Sua linguagem, por outro lado, é o que o coloca entre os autores mais “traduzíveis” do País. Em correspondência com o tradutor holandês August Willemsen, que também traduziu Guimarães Rosa e Clarice Lispector, Dalton mostrava domínio sobre as camadas do texto — ritmo, silêncio, corte e ambiguidade. A recepção na Holanda, onde foi proporcionalmente mais lido, confirma isso. “Ele tocava os corações de leitores de culturas muito distintas”, diz Schwartz.
TODAVIA – Em 2025, o nome de Dalton Trevisan passou a integrar o catálogo da Todavia. É um novo momento para sua obra, que passa a contar com nova diagramação, formato especial e a seção “Canteiro de Obras”, com material extraído do acervo: bilhetes, trechos de diário, cartas e documentos manuscritos. Seis volumes já foram relançados e, ao todo, serão 37 livros.
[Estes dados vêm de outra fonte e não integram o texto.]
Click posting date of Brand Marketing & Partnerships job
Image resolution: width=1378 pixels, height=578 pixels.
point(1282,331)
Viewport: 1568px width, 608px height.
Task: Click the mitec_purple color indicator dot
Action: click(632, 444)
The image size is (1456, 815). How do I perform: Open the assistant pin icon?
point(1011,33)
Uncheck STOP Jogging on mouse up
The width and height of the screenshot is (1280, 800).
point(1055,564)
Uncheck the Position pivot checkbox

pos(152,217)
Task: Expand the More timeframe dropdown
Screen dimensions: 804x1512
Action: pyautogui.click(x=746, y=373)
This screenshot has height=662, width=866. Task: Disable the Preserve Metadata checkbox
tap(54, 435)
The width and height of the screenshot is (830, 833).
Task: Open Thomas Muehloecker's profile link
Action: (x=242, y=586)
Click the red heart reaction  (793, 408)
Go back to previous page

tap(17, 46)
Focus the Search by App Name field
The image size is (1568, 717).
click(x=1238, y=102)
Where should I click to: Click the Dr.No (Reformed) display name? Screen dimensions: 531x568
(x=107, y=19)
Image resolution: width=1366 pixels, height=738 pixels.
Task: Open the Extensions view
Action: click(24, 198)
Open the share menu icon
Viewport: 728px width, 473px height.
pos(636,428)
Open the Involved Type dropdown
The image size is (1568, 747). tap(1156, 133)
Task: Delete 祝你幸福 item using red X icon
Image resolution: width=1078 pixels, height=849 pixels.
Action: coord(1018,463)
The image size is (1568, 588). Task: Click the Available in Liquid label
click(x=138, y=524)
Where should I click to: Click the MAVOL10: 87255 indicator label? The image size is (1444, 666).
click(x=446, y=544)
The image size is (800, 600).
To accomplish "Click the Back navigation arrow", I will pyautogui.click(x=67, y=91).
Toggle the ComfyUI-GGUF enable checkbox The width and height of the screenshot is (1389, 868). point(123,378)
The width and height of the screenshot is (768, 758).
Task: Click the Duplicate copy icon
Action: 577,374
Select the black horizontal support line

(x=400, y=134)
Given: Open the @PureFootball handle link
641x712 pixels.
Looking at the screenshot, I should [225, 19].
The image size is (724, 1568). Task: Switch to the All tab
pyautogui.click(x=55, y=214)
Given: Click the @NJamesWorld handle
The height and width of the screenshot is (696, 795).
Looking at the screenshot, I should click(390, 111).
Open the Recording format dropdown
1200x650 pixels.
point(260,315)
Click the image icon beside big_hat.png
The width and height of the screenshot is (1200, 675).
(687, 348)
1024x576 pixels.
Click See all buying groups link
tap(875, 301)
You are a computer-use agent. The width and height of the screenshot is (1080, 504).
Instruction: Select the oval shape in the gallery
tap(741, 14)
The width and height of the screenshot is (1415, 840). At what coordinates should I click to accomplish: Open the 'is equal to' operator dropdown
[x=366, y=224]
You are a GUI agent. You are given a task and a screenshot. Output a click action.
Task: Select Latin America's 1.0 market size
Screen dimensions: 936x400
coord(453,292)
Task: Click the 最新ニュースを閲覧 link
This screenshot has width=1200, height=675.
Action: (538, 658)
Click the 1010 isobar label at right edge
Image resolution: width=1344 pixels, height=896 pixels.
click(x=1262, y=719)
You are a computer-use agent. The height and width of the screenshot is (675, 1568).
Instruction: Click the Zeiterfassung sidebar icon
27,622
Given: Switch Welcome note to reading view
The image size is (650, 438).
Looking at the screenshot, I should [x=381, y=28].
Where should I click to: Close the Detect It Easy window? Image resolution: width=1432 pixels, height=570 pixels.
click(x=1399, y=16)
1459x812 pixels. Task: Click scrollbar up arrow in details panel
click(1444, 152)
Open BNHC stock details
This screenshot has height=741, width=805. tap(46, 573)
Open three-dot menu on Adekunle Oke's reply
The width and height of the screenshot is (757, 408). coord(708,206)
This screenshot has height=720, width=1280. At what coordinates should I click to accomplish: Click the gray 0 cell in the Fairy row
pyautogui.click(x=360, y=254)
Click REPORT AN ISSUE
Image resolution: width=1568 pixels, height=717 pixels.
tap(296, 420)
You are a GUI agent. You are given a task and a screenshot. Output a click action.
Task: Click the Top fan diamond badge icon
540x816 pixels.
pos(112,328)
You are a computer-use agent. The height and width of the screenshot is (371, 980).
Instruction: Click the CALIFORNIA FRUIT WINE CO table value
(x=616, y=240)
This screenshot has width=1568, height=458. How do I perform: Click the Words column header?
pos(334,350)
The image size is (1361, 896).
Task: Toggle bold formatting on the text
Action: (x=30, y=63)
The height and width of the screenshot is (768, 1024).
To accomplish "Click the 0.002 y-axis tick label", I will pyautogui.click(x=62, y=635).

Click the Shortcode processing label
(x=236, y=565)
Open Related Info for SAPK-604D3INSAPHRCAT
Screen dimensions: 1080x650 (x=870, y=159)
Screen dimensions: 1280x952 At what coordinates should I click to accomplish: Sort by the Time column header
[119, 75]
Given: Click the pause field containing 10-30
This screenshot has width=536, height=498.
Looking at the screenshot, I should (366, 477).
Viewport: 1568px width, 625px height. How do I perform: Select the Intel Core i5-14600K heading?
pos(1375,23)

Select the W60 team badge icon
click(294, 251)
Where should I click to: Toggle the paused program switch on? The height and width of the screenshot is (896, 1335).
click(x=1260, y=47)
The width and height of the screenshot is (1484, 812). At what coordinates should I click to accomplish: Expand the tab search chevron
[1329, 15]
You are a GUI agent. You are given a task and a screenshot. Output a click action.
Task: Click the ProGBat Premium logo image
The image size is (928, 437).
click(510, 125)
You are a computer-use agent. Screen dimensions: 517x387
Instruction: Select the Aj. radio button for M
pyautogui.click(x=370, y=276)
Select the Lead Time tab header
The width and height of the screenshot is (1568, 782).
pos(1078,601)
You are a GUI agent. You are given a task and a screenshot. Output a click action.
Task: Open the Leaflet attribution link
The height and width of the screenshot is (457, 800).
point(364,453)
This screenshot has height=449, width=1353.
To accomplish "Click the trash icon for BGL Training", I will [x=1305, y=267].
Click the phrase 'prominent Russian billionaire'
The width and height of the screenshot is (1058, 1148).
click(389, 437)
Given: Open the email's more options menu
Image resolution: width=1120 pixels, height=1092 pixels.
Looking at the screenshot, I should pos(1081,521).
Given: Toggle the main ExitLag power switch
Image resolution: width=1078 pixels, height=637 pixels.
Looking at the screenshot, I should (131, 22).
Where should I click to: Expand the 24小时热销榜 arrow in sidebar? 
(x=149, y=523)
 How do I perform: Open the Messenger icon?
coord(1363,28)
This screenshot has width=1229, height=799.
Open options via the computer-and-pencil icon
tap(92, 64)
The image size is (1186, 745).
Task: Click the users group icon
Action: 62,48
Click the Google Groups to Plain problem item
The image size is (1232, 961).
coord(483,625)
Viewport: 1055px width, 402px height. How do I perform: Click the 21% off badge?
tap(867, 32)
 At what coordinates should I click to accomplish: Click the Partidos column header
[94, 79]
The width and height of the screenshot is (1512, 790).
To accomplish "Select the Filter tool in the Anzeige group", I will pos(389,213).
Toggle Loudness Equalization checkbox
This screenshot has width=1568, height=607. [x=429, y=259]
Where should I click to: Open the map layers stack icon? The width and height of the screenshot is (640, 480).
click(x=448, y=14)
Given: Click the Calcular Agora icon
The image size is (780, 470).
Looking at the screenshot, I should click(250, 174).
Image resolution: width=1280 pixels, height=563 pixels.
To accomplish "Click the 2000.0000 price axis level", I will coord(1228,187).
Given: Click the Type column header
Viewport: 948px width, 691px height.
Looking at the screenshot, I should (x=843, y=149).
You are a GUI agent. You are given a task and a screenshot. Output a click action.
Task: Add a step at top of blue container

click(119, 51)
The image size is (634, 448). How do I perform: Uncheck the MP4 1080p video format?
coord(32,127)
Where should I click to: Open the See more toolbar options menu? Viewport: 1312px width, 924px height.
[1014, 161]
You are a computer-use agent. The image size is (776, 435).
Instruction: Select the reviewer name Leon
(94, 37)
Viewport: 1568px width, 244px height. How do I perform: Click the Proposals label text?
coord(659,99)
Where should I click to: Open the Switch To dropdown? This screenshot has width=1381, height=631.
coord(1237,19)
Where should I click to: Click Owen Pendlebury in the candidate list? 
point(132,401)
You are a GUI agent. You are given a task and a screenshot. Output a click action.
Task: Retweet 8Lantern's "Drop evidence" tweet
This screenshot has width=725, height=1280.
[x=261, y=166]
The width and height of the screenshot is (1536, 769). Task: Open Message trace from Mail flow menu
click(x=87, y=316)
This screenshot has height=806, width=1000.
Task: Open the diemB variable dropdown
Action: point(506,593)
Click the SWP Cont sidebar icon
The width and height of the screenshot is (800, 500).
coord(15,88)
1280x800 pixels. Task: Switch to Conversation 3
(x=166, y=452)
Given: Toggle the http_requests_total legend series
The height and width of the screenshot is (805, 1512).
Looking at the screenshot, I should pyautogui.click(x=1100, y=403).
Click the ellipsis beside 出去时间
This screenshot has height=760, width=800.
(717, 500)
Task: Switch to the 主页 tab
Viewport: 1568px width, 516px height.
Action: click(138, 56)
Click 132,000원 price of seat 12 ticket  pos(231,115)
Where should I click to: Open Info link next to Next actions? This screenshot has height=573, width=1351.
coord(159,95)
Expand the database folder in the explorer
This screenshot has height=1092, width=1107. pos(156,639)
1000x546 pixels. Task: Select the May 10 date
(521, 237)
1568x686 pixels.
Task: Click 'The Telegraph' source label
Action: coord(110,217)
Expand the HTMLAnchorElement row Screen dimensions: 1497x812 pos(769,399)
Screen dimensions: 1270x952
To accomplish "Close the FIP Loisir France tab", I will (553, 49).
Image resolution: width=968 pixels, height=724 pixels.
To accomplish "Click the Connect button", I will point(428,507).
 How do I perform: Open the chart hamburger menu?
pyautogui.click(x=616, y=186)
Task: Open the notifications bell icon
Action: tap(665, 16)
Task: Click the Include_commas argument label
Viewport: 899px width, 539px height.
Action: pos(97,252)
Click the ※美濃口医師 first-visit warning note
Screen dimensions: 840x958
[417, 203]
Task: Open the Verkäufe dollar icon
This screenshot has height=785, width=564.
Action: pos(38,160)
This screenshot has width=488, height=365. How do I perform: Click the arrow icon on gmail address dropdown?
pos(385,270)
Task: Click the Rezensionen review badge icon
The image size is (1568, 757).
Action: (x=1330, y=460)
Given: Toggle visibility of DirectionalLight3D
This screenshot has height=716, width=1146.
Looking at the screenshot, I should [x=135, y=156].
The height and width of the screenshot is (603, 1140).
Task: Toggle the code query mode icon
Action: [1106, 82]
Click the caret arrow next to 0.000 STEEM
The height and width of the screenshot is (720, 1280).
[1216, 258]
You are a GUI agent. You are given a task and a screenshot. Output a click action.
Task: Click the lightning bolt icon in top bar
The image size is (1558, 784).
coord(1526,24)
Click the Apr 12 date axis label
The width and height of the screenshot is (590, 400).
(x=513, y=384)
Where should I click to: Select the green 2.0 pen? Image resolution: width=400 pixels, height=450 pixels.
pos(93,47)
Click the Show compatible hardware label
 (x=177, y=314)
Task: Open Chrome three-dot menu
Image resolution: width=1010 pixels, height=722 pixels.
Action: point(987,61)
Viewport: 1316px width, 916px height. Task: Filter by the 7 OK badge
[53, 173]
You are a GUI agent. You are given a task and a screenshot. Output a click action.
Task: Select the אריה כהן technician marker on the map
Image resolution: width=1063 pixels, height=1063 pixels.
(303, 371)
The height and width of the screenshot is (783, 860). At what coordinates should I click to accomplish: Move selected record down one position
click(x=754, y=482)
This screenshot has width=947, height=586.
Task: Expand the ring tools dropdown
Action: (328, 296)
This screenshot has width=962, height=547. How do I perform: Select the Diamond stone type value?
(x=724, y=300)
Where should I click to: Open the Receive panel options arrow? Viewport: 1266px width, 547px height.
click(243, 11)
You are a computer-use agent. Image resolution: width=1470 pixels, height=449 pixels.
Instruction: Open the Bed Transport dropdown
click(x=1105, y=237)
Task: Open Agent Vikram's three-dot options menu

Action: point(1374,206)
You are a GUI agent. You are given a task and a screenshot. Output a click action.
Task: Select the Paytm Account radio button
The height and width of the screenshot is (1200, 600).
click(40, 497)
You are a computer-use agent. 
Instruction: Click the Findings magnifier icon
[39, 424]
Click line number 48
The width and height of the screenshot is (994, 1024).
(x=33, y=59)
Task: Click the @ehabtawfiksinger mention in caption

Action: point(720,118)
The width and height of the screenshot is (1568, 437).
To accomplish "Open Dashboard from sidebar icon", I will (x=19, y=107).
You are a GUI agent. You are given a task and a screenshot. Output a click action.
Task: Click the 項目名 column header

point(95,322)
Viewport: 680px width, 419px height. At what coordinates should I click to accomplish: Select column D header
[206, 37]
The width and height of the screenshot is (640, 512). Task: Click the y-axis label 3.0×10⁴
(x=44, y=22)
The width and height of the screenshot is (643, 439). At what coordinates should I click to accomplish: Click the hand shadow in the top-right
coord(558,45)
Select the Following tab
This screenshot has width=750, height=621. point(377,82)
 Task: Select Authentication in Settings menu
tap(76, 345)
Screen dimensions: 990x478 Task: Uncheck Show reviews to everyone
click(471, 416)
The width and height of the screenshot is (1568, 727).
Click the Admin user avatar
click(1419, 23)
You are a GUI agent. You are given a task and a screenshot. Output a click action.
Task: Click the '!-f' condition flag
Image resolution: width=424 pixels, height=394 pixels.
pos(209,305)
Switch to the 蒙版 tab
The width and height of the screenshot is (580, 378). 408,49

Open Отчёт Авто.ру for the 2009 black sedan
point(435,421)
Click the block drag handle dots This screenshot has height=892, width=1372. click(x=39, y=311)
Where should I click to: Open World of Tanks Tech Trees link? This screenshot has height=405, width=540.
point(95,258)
Essa mudança é decisiva para a internacionalização do autor. “A Todavia tem experiência com prêmios internacionais, com traduções e circulação fora do Brasil. Dalton tem potencial para isso. Mais do que outros autores muito celebrados aqui, ele seria um escritor capaz de vencer o Prêmio Nobel de Literatura”, afirma Schwartz.
HOMENAGENS – A reflexão sobre a obra de Dalton foi tema dos mais variados formatos de arte e debate. A Biblioteca Pública do Paraná promoveu uma seção temática do projeto Ler Junto, um bate-papo sobre a obra do autor e uma edição especial do Cine BPP com filme baseado em seus contos. Isso tudo somado ao lançamento do Cândido nº 162, edição com tema voltado ao escritor.
No Teatro Guaíra, o público pôde assistir ao espetáculo “Daqui Ninguém Sai”, com direção de Nena Inoue e dramaturgia inspirada no universo cortante e ambíguo da obra de Trevisan. Para a diretora, a peça é uma forma de reconectar o autor ao teatro e à juventude.
“Eu queria um espetáculo popular, que as pessoas tivessem acesso e entendessem a obra dele, porque sua obra é muito popular”, afirma Inoue. “O Dalton é o maior contista brasileiro e um dos cinco maiores do mundo. Já fiz várias montagens com textos dele e sei do poder da palavra desse homem”, acrescenta.
LEGADO – O acervo pessoal de Dalton Trevisan – documentos, cartas, diários, anotações e manuscritos – está salvo e em processo de digitalização. Após um assalto à sua antiga residência durante a pandemia, o escritor foi realocado para um apartamento e, com isso, iniciou-se um esforço definitivo de preservação.
Hoje, o material esta sob custódia de uma das principais instituições de acervo do País, o Instituto Moreira Salles, com recursos para conservação e acesso futuro. Dalton preparou tudo com cuidado. Deixou instruções, revisou pessoalmente suas obras antes de morrer, reorganizou trechos e fez emendas à mão. “Ele preparou essa posteridade com muito cuidado”, resume Christian Schwartz.
Hoje, a casa em que Trevisan viveu por quase 50 anos, no bairro Alto da XV, em Curitiba, está prestes a se tornar um espaço cultural. O imóvel será cedido à prefeitura por uma incorporadora e deve abrigar um centro de memória ou casa de leitura.